*EXCERPT*

Checkpoint Management

This guide covers checkpoint and training run management in Tinkex, including listing, inspecting, downloading, and publishing checkpoints.

Overview

Checkpoints are snapshots of model weights saved during training. Tinkex provides comprehensive APIs to:

List and inspect checkpoints and training runs
Get detailed checkpoint information (base model, LoRA configuration)
Download checkpoint archives
Publish/unpublish checkpoints for sharing
Delete old checkpoints
Save and load training checkpoints (with optional optimizer state)

All checkpoints are referenced using the Tinker path format: tinker://run-id/weights/checkpoint-id

Prerequisites

{:ok, _} = Application.ensure_all_started(:tinkex)

config =
  Tinkex.Config.new(
    api_key: System.fetch_env!("TINKER_API_KEY"),
    base_url: System.get_env("TINKER_BASE_URL", "https://tinker.thinkingmachines.dev/services/tinker-prod")
  )

{:ok, service} = Tinkex.ServiceClient.start_link(config: config)
{:ok, rest_client} = Tinkex.ServiceClient.create_rest_client(service)

Saving and Loading Training Checkpoints

Save a named checkpoint during training:

{:ok, task} = Tinkex.TrainingClient.save_state(training_client, "checkpoint-001")
{:ok, %Tinkex.Types.SaveWeightsResponse{path: checkpoint_path}} = Task.await(task)

*WORK TO DO*
1. Write out the stretch of the checkpoint management guide above from "This guide covers" through "model, LoRA configuration)".
2. According to the checkpoint management guide, what path format is used to reference all checkpoints?
3. Continue the checkpoint management guide from the point where it stops.

*DATASET EXTRACT*

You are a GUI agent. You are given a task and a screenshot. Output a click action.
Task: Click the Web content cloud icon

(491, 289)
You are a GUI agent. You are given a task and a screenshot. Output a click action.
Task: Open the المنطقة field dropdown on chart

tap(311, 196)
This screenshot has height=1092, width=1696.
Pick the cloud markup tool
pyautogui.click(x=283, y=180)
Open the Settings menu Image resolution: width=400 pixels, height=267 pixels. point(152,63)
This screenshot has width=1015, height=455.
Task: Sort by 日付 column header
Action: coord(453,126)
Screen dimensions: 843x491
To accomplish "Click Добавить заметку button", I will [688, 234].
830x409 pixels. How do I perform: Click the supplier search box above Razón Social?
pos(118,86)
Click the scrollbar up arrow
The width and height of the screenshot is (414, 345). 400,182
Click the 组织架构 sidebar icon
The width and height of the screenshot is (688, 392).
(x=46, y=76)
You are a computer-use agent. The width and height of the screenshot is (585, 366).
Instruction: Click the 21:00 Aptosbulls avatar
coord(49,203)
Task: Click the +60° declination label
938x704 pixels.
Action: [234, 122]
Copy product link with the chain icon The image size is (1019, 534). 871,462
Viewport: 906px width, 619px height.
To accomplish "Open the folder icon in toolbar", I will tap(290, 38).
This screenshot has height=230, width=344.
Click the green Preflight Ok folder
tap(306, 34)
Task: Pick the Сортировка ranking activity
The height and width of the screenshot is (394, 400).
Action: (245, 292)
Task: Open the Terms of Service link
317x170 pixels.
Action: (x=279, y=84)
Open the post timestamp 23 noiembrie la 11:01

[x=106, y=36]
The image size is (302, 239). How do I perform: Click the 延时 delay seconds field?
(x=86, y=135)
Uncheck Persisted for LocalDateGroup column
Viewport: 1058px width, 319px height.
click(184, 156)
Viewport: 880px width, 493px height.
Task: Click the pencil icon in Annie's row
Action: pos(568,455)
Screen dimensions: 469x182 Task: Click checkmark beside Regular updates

*THE ANSWERS*
1.
This guide covers checkpoint and training run management in Tinkex, including listing, inspecting, downloading, and publishing checkpoints.

Overview

Checkpoints are snapshots of model weights saved during training. Tinkex provides comprehensive APIs to:

List and inspect checkpoints and training runs
Get detailed checkpoint information (base model, LoRA configuration)

2. The Tinker path format: tinker://run-id/weights/checkpoint-id

3.
Save an expiring checkpoint by passing a TTL in seconds:

{:ok, task} =
  Tinkex.TrainingClient.save_state(training_client, "checkpoint-001", ttl_seconds: 86_400)

{:ok, %Tinkex.Types.SaveWeightsResponse{path: checkpoint_path}} = Task.await(task)

Load weights (without optimizer state) for transfer learning or evaluation:

{:ok, task} =
  Tinkex.TrainingClient.load_state(training_client, "tinker://run-id/weights/checkpoint-001")

{:ok, _} = Task.await(task)

Resume training with optimizer state preserved:

{:ok, task} =
  Tinkex.TrainingClient.load_state_with_optimizer(
    training_client,
    "tinker://run-id/weights/checkpoint-001"
  )

{:ok, _} = Task.await(task)

Create a new training client directly from a checkpoint:

{:ok, training_client} =
  Tinkex.ServiceClient.create_training_client_from_state(
    service,
    "tinker://run-id/weights/checkpoint-001"
  )

To restore optimizer state as well, use:

{:ok, training_client} =
  Tinkex.ServiceClient.create_training_client_from_state_with_optimizer(
    service,
    "tinker://run-id/weights/checkpoint-001"
  )

Tinker Path Format

Checkpoints use a structured URI format:

tinker://run-id/weights/checkpoint-id

Examples:

tinker://run-abc123/weights/0001
tinker://session-xyz/weights/checkpoint-final

This format uniquely identifies a checkpoint and is used throughout the API.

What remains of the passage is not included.